The Washington Post blogger Hayley Tsukayama observes:
It's very fashionable to declare the death of things, if only because it can make you look very smart down the line.
But those claiming the personal computer going the way of the dinosaurs got to puff their chests out this week as two major tech deals added credence to the assertion that the age of the PC is waning. With Google adding hardware (and patents) with its acquisition of Motorola Mobility and Hewlett Packard Co.'s decision to explore spinning off its PC business, it's clear that tech companies are focusing their futures on tablets, smartphones and software.
The New York Times has also taken up this theme. But might not the logical order be reversed? Could the technological futurists' predictions of a "post-PC era" years ago have inspired not just the development of more powerful mobile devices (which is good) but also a slowdown of innovation in conventional desktop computing (which is not so good)?

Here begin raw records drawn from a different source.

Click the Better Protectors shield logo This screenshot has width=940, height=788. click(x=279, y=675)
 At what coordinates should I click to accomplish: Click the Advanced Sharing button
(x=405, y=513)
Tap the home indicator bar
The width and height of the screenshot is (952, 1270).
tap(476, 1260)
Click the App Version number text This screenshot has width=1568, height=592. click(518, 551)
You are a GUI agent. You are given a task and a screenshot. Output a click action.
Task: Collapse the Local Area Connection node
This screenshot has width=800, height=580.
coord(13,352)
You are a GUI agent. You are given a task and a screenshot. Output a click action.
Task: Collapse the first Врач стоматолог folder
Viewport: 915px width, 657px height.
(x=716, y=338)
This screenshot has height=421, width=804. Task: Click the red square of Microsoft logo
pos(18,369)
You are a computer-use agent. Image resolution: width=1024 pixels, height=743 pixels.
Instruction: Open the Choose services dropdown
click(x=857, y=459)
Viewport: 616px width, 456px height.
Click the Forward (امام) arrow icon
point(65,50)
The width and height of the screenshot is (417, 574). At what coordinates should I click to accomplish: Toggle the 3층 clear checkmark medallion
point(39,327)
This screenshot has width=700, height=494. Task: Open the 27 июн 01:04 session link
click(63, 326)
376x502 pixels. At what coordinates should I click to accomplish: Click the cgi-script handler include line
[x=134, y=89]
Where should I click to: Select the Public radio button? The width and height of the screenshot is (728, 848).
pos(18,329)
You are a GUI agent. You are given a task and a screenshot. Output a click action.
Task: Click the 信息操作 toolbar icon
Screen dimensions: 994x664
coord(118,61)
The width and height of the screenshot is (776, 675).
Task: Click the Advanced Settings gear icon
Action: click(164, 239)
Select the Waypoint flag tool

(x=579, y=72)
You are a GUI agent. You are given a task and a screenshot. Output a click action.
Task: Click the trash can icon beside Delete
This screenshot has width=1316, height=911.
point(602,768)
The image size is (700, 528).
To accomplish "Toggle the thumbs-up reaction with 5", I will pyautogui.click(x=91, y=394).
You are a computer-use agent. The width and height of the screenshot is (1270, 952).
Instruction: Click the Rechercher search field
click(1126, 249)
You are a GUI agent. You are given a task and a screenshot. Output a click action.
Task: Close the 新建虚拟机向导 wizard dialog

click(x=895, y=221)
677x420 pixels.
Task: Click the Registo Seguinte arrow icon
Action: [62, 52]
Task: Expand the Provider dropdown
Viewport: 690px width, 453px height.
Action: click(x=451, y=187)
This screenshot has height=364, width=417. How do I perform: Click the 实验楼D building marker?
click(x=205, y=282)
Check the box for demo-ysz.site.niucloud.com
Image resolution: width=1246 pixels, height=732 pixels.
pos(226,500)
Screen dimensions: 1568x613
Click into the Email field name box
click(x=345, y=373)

I've been thinking of getting a new PC and have been disappointed by how slowly even high-end models have advanced since my last purchase of a high-end Dell Optiplex five years ago. It took only a bit more than four years for the industry to move from USB 1.0 (1996) to USB 2.0 (2000), a 40x increase in data rate. Their successor, USB 3.0, is available on some Dell Optiplex models, but only as an add-on card. Many laptops have USB 3.0 connectivity, but generally only as a single port. Apple, to its great credit, has implemented the even faster Intel Thunderbolt. I haven't found a consumer-market external hard drive at any price, but Apple is promising delivery of the $49 cable (the price of some 500 GB USB 2.0 drives) "within 2-3 weeks."